What the task asks.
Print the rows below from the line containing "Given: Tap the Nexus 5 device label" through the line containing "Looking at the", inclusive, reproducing them verbatim and omitting the pictures.

Task inputs.
__________

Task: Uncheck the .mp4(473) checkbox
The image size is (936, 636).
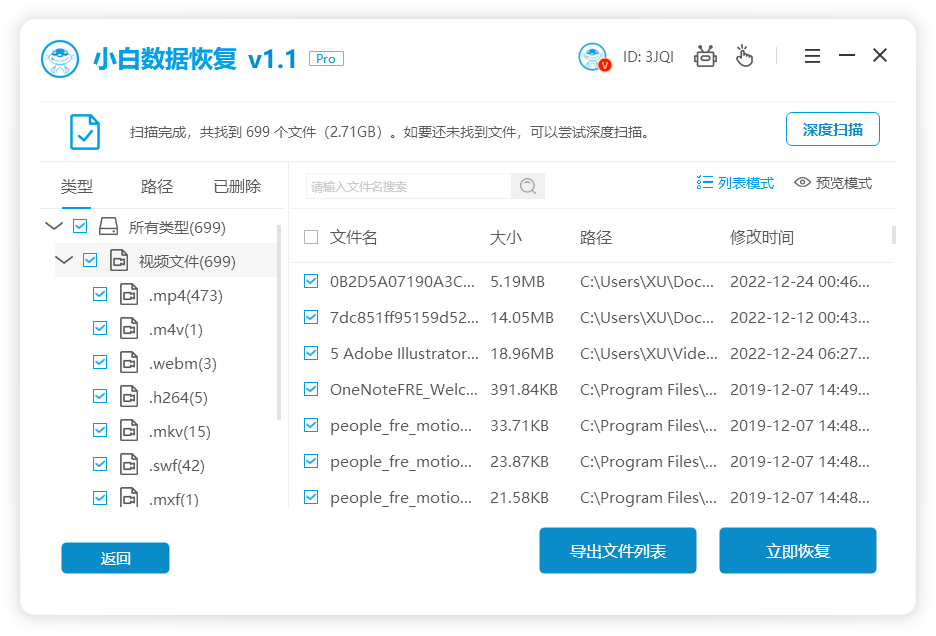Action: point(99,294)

__________

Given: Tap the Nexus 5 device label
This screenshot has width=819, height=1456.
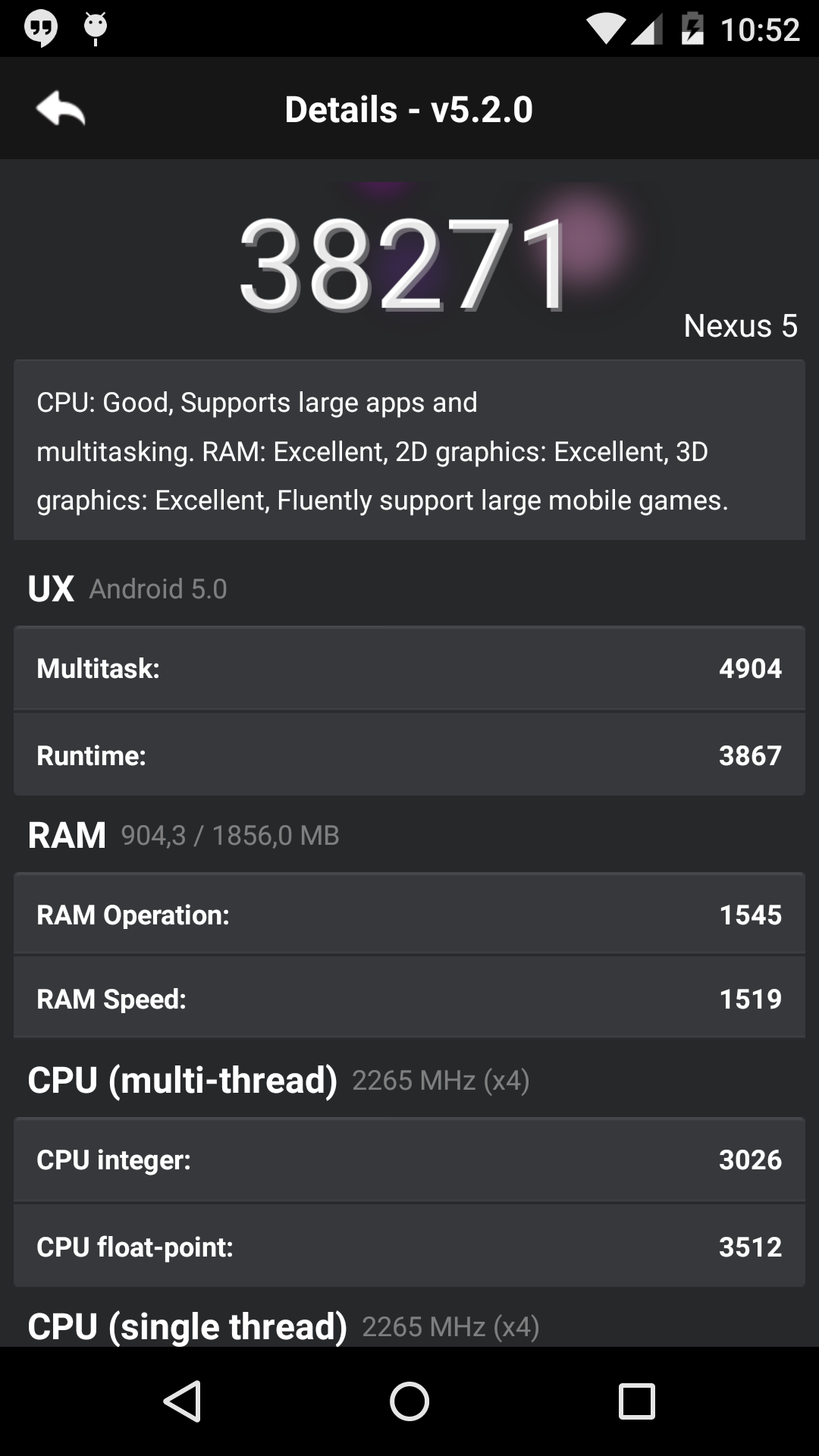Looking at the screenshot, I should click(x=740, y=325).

__________

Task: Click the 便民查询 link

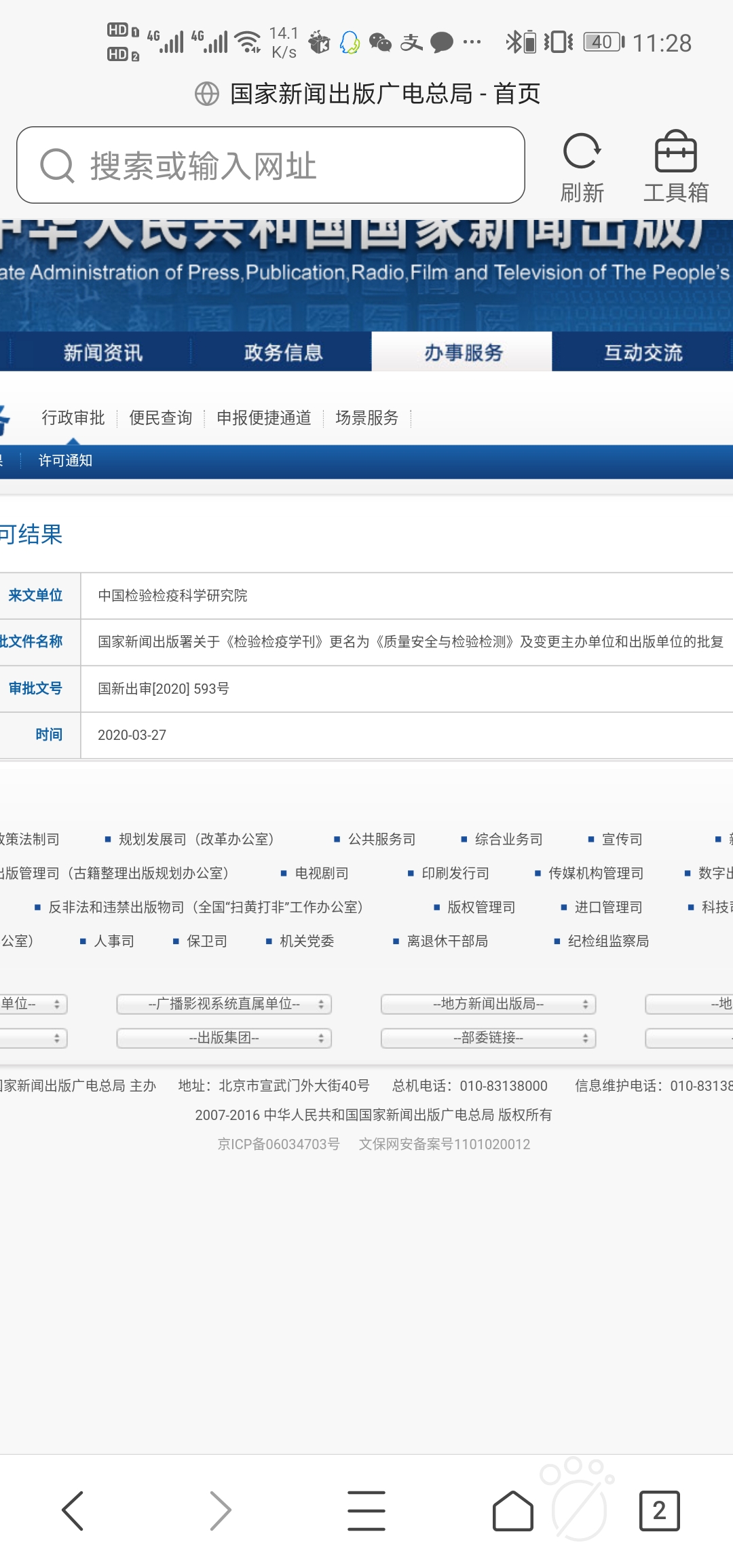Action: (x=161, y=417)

__________

Finished task.
Given: Tap the Nexus 5 device label
This screenshot has width=819, height=1456.
Looking at the screenshot, I should click(x=740, y=325).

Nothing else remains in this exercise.